E si sa che, salvo sfortunate eccezioni dovute a contingenze particolarmente negative, la scommessa è stata quasi sempre vinta o almeno pareggiata.

Ma quest’anno sarà diverso.

Quest’anno gli esiti economici e commerciali della stagione, per tutta quanta la filiera indotta turismo invernale, non saranno appesi «soltanto» alle condizioni ambientali ma dovranno fare i conti con una serie di domande mai avanzate prima ma adesso di stringente attualità: quanto incideranno le conseguenze della pandemia nel popolo dello sci?

Quanto peseranno sulla passione che muove tutto? Gli stranieri torneranno a sciare in Italia con i loro torue operators? E gli italiani?

Quanti di quelli che ad ogni inverno passavano diversi giorni sulla neve quest’anno hanno ancora paura del contagio e decideranno di rinunciare alle loro sciate?

Una risposta, adesso, non c’è.

La risposta sta tutta nella testa delle persone, nelle loro convinzioni circa i comportamenti da tenere in questo tempo dominato dalla presenza del coronavirus che è ancora tra noi e ancora condiziona molto per non dire tutto.

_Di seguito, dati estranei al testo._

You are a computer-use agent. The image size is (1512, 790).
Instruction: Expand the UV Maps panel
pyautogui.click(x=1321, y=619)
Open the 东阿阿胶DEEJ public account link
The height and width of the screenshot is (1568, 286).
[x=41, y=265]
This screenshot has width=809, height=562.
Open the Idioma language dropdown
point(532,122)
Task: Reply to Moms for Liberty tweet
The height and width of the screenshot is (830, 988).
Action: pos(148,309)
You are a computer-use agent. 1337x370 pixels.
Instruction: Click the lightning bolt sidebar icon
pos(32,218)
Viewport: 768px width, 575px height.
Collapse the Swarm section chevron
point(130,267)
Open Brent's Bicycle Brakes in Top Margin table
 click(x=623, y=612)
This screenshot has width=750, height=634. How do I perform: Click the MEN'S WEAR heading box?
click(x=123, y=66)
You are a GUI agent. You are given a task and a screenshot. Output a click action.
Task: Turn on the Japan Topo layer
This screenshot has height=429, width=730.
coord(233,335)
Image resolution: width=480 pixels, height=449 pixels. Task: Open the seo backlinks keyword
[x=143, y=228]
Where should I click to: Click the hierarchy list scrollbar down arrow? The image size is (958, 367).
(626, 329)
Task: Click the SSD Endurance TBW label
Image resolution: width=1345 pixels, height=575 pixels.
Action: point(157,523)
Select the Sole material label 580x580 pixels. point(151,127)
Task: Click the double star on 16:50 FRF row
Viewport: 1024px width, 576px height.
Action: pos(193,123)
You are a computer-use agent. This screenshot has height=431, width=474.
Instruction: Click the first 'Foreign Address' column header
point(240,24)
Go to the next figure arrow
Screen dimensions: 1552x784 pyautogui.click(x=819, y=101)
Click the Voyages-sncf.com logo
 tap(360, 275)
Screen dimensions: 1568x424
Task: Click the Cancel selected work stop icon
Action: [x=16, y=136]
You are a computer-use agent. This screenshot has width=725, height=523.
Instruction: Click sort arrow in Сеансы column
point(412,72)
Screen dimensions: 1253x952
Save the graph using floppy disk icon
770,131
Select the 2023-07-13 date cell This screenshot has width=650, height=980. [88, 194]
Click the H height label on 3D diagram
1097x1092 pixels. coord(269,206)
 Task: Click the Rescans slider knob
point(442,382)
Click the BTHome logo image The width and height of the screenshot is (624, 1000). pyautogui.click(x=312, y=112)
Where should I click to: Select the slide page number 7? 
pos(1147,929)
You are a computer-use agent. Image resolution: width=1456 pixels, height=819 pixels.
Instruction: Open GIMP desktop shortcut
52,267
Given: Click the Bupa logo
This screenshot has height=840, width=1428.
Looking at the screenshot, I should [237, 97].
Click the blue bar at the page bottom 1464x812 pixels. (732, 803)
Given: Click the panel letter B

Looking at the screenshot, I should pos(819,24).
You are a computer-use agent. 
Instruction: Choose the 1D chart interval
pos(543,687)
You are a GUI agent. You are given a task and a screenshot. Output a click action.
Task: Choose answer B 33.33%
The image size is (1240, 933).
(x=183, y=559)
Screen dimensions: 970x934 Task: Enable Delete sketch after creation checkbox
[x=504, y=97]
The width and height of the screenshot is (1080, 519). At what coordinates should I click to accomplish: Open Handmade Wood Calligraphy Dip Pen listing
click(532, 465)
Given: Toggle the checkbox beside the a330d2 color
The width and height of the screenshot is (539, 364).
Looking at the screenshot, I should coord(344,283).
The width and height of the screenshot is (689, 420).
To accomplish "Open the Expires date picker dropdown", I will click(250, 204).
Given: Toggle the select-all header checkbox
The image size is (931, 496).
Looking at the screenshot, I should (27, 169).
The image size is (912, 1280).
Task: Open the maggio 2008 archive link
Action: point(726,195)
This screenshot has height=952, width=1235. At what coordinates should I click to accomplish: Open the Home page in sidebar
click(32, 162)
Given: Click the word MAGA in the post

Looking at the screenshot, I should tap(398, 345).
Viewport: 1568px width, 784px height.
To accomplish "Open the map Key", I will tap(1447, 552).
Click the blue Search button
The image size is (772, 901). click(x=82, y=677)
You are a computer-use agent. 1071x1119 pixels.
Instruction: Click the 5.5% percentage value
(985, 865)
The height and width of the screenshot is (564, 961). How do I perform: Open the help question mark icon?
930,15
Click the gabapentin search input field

Si tratta solo di aspettare e vedere, con i nervi saldi e la coscienza a posto.

Un motivo di ottimismo giunge certamente dal fatto che lo sci e la montagna offrono grandi spazi all’aperto e dovrebbero indurre gli appassionati a valutare positivamente questo fatto in chiave di sicurezza antivirus.

Infatti  questa considerazione è stata confermata dall’andamento dell’estate, durante il quale le società impiantistiche hanno potuto registrare esiti scarsi in giugno ma già sufficienti in luglio e certamente buoni in agosto.

E speriamo che si riveli valida anche per l’inverno.

Le società impiantistiche dal canto loro si sono preparate per garantire l’osservanza di norme che tutelino la salute degli utenti.

Dalla collaborazione tra ANEF e UNI è nato un documento che detta una serie di «Linee guida relative alle misure per il contenimento di contagio da Covid 19 del comparto turistico- Impianti di risalita».

Si vorrebbe che la politica lo adottasse per farne una norma di legge da rispettare su tutto il territorio nazionale ma già nella sua formulazione  servirà certamente ad orientare la gestione degli impianti in chiave antivirus.

Piuttosto le società impiantistiche, soprattutto quelle meno forti, si troveranno ad affrontare un altro problema non da poco: gli investimenti al buio per consentire la sciabilità in apertura di stagione (quelli in genere più onerosi) senza avere la minima certezza di come risponderà l’utenza, di quale sarà il riscontro commerciale,  più che mai imprevedibile quest’anno.

Quello che anche sulla neve passerà alla storia come l’anno del Covid 19.